NATO3 protects dopaminergic neurons in mouse in vivo and human in vitro Parkinson’s disease models

Parkinson’s disease (PD) is a devastating neurodegenerative disorder primarily characterized by the progressive and unstoppable loss of dopaminergic (DA) neurons in the substantia nigra. We previously identified NATO3 (FERD3L), a conserved developmental transcription factor, as essential for maintaining DA neuron function during aging. Here, we show that AAV-mediated Nato3 gene transfer into the mouse substantia nigra prevents DA neuron degeneration in both MPTP-induced and α-synuclein (α-Syn) overexpression PD models. This neuroprotective effect is achieved by improving autophagic flux and ⍺-Syn clearance.

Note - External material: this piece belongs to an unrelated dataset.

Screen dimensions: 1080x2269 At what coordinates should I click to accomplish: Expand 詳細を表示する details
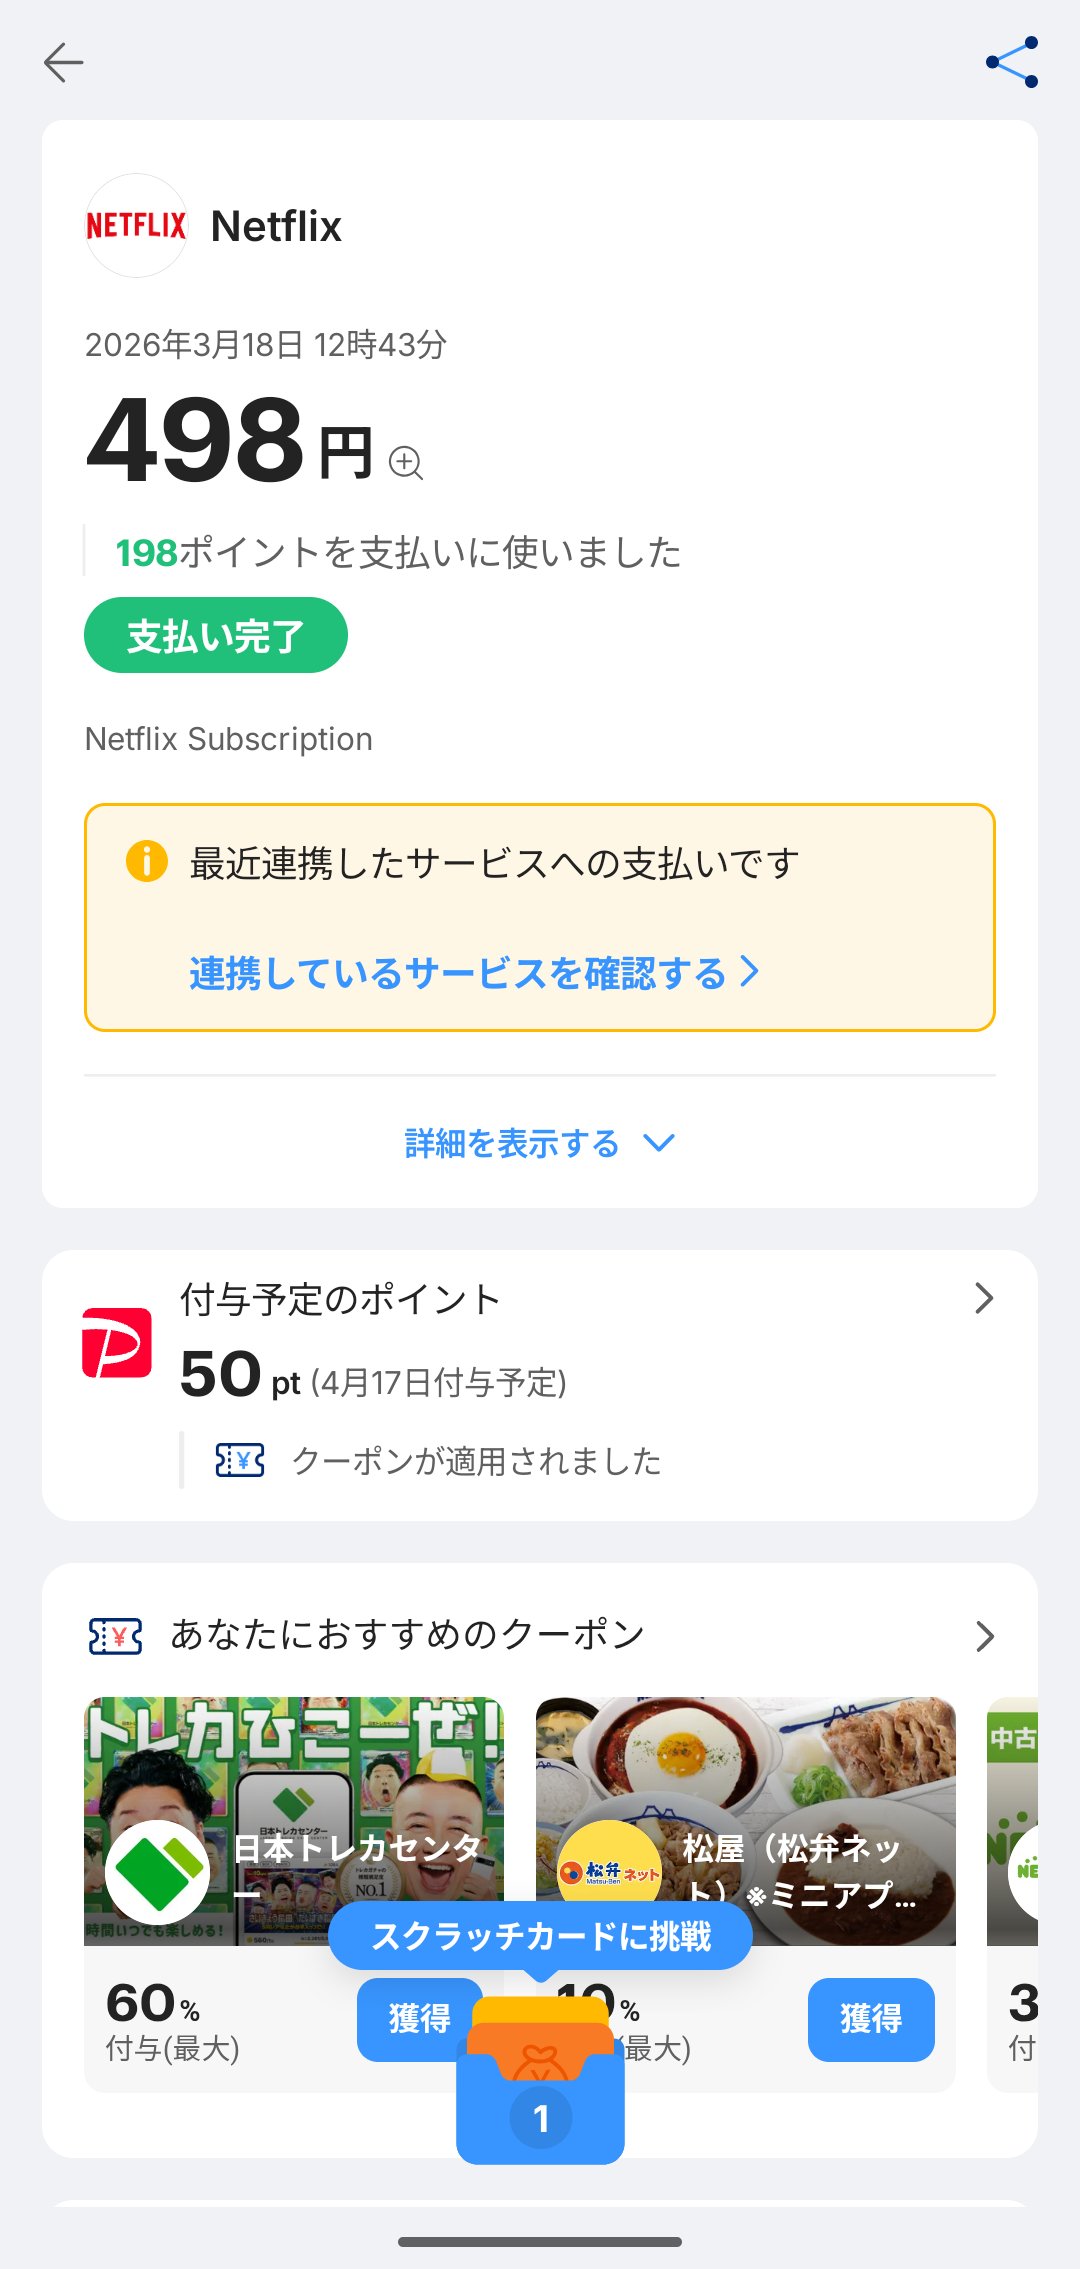tap(540, 1143)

Furthermore, lentiviral-mediated NATO3 overexpression in human midbrain DA neurons, derived from induced pluripotent stem cells carrying the pathological ⍺-Syn A53T mutation, effectively reversed key disease hallmarks. These include ⍺-Syn accumulation, aberrant mitochondrial morphology, autophagic impairments, and compromised neurite structure. Collectively, these in vivo and in vitro findings highlight NATO3’s role in safeguarding DA neurons against pathological cellular events, positioning NATO3 as a therapeutic target for PD.